Published On: Thu, May 23rd, 2013

FTSE 100 suffers worst one day decline in 12 months

It has been a terrible day for traders around the world, with every major market falling. The 2.10 percent that the FTSE fell by was the index’s biggest one day decline in 12 months and it was by no means alone. The German Dax and French CAC both matched the FTSE with declines of 2.1 percent while the Spanish IBEX and Italian FTSE MIB declined by 1.4 percent and 3 percent respectively.

The markets were dragged down speculation that the monetary easing currently taking place in the US could dry up over the course of the next few months, in addition to China snapping a 7 month run of positive manufacturing reports.

Federal Reserve chairman Ben Bernanke implied late last night that the current bond purchasing would not continue if strong signs of economic growth were evident in the US. While he tried to clarify his statement later on, investor confidence was most certainly shook. This was compounded once the Asian markets opened and news of a national decline of factory production in China began to circulate. Even the recently seemingly untouchable Nikkei 225 declined by 7.3 percent, which then had a ripple effect across the globe as the markets opened.
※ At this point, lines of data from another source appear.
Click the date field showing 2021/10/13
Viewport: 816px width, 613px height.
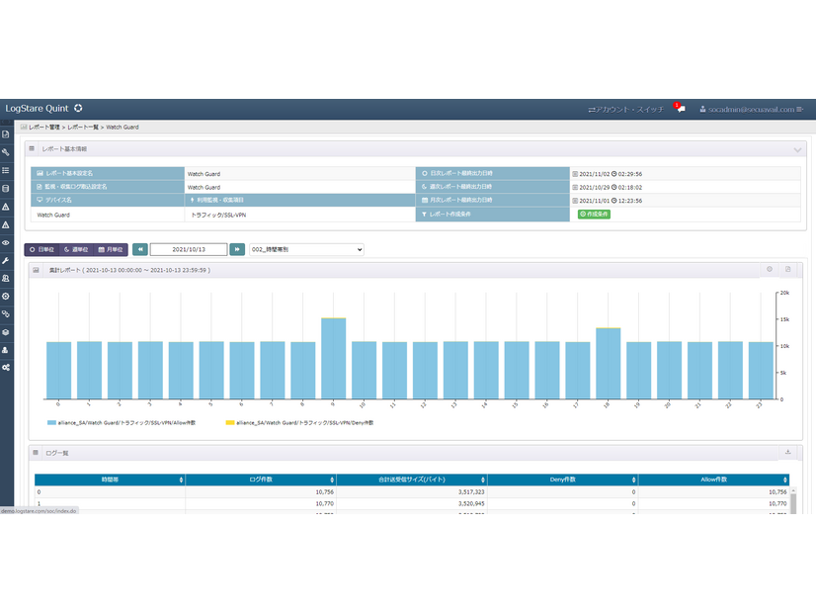click(189, 249)
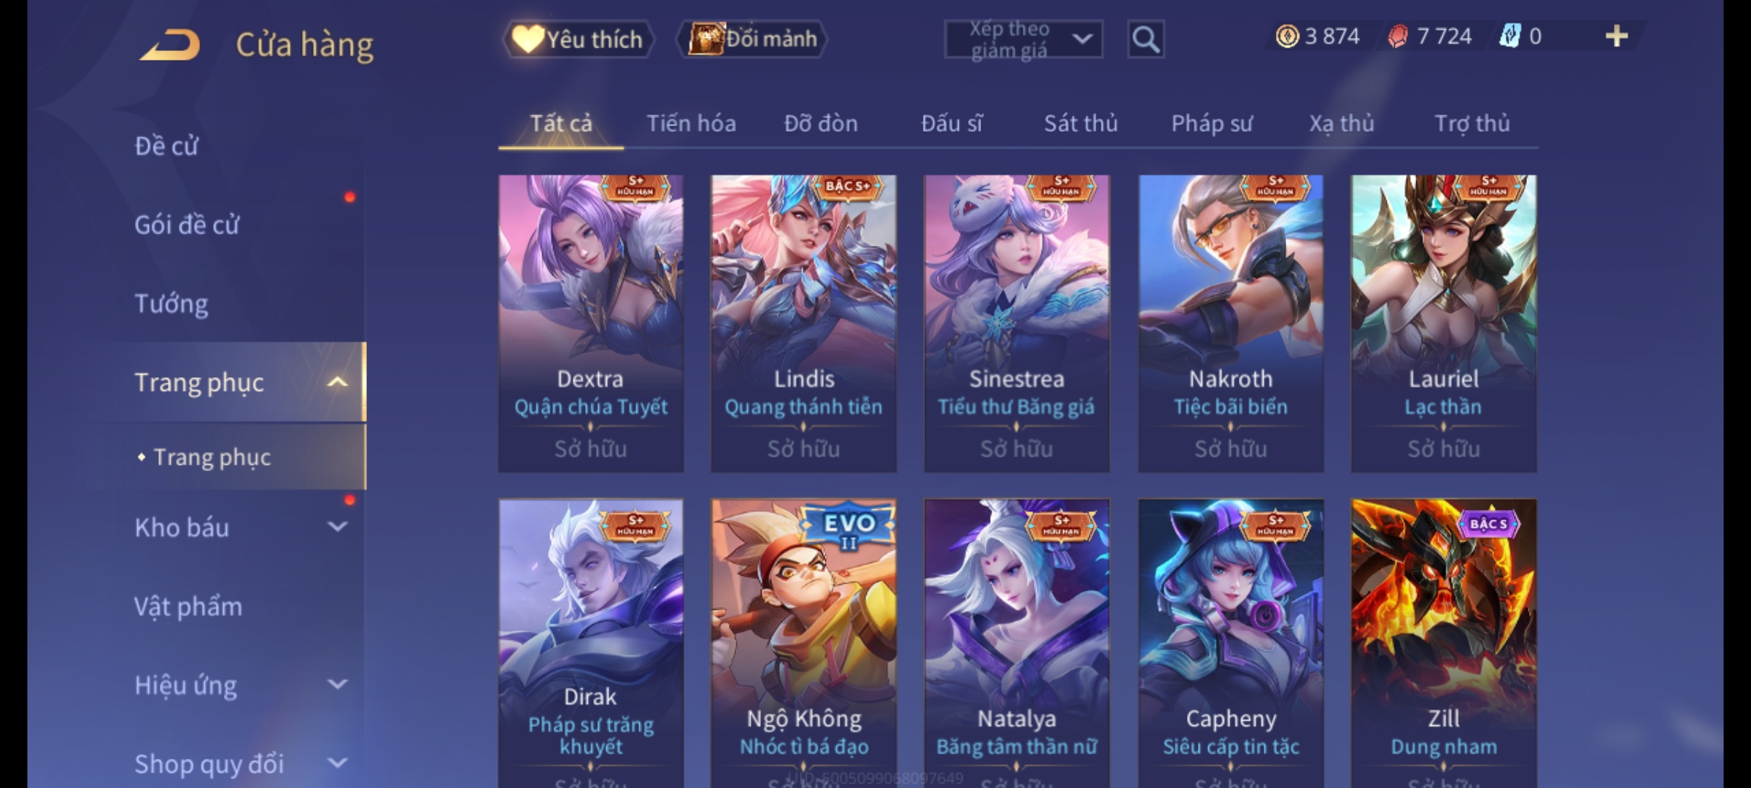This screenshot has height=788, width=1751.
Task: Tap the blue voucher currency icon
Action: (1510, 36)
The FTSE 100 itself opened 120 points down, losing 1.6 percent before most of the nation had even arrived at work. This trend continued throughout the day, with every constituent of the index being in the red at one point or another. In fact, at the close of play only 5 of the constituents had made an advance.

British Sky Broadcasting lead the index throughout the day but was pipped at the post by Tate & Lyle PLC, adding 12.50, or 1.6 percent, after it ended talks with the BBC over transmissions fees. Investors were quick to jump on the broadcaster as it was one of the few positive stories to in the market, potentially overvaluing the stock.
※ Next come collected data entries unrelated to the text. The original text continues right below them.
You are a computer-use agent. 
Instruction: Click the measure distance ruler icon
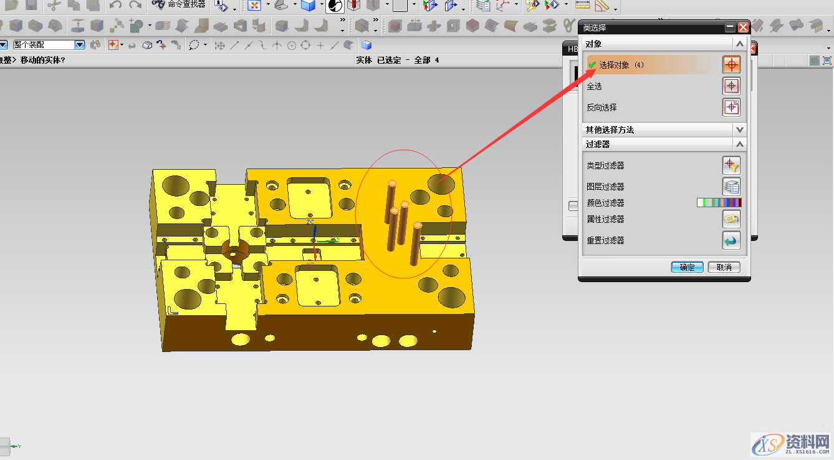(x=582, y=6)
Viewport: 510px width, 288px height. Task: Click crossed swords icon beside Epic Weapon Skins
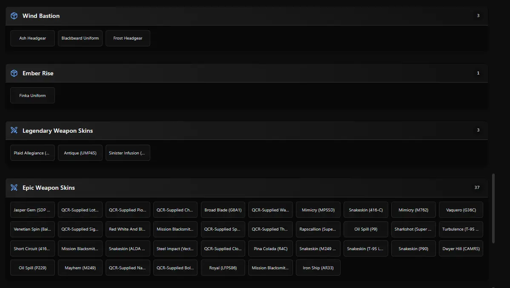pyautogui.click(x=14, y=188)
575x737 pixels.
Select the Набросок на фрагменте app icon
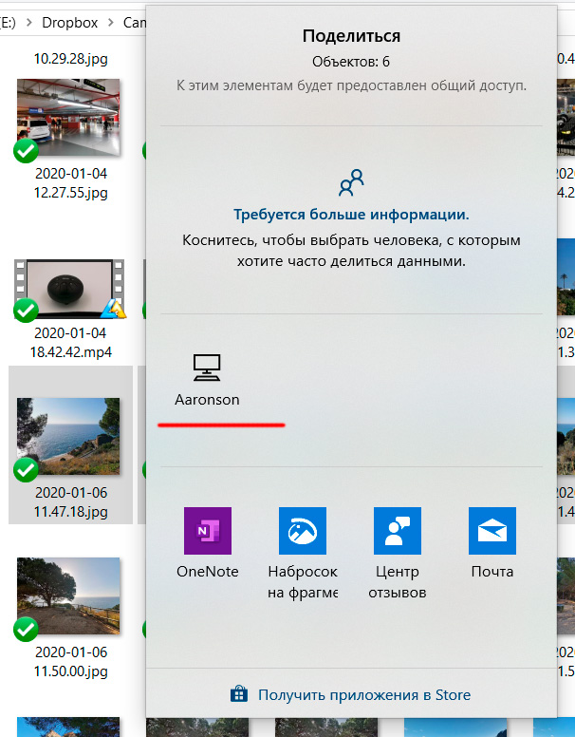coord(303,531)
Tate and Lyle PLC advanced 1.63 percent with J Sainsbury PLC who advanced by 0.8 percent, adding to yesterday’s impressive gains. The fact that Centrica PLC was one of the index’s top 10 performers with a decline of 0.33 percent says more about the mood on the floor in London today than we ever could.
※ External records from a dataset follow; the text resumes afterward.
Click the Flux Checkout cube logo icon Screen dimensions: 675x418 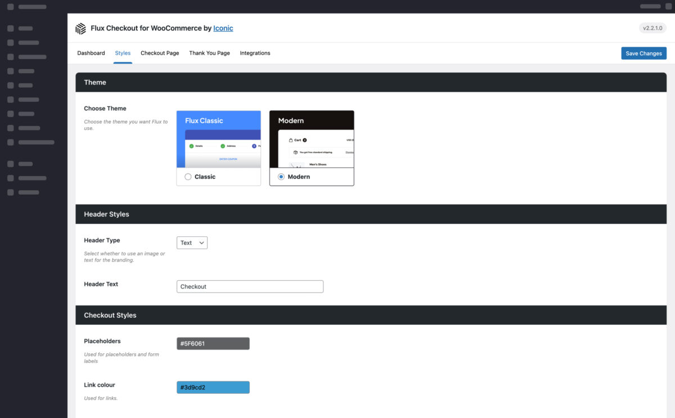pos(80,28)
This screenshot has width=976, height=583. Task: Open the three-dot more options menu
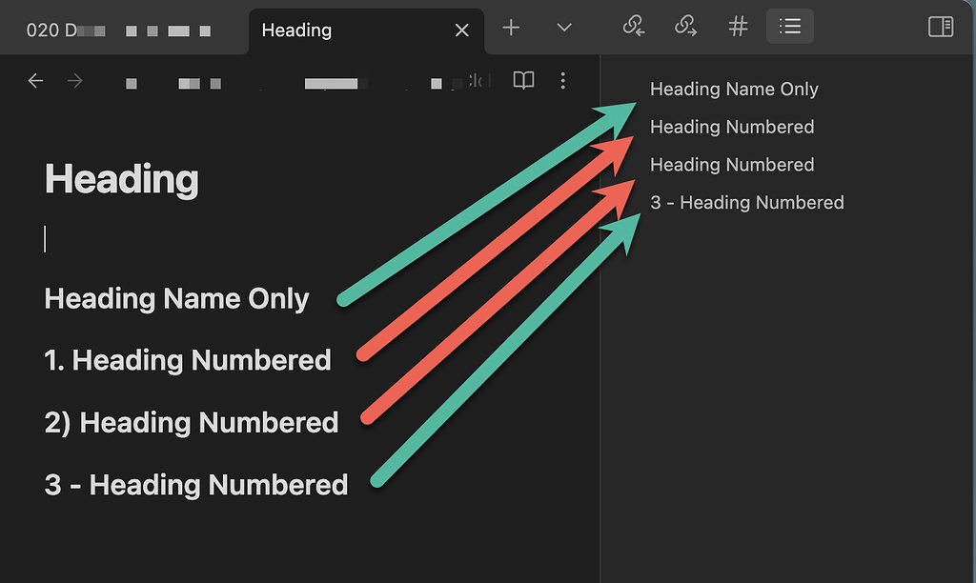tap(563, 81)
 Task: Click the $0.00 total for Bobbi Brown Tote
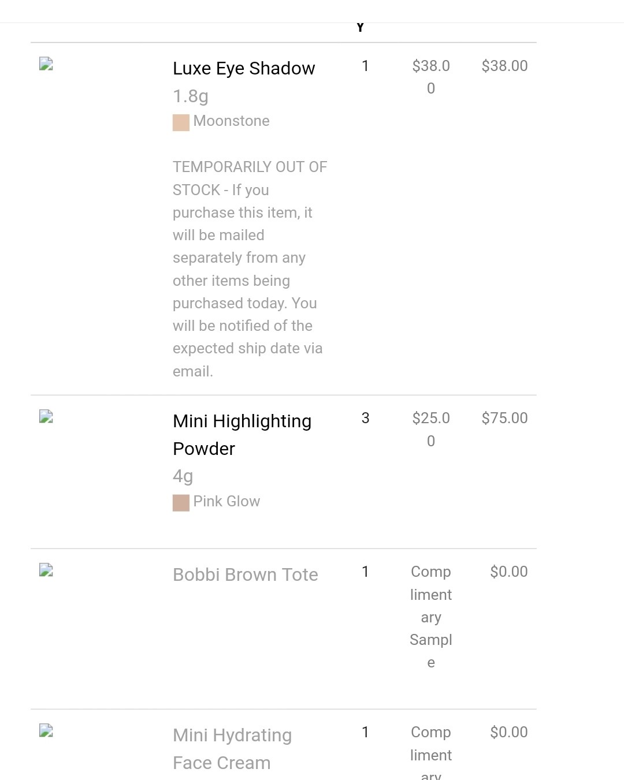tap(509, 572)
The biggest losers of the day were without question the miners, who have had a torrid time of late. The manufacturing decline in China lead investors to question future demand for the natural resources associated with factory products.

Anglo American PLC, Antofagasta PLC and Rio Tinto PLC were the three biggest mining casualties with losses of 5.05 percent, 4.39 percent and 4.26 percent respectively. Weir Group PLC, who manufacture mining equipment, also made the list of 10 worst performers on the FTSE with a decline of 3.49 percent.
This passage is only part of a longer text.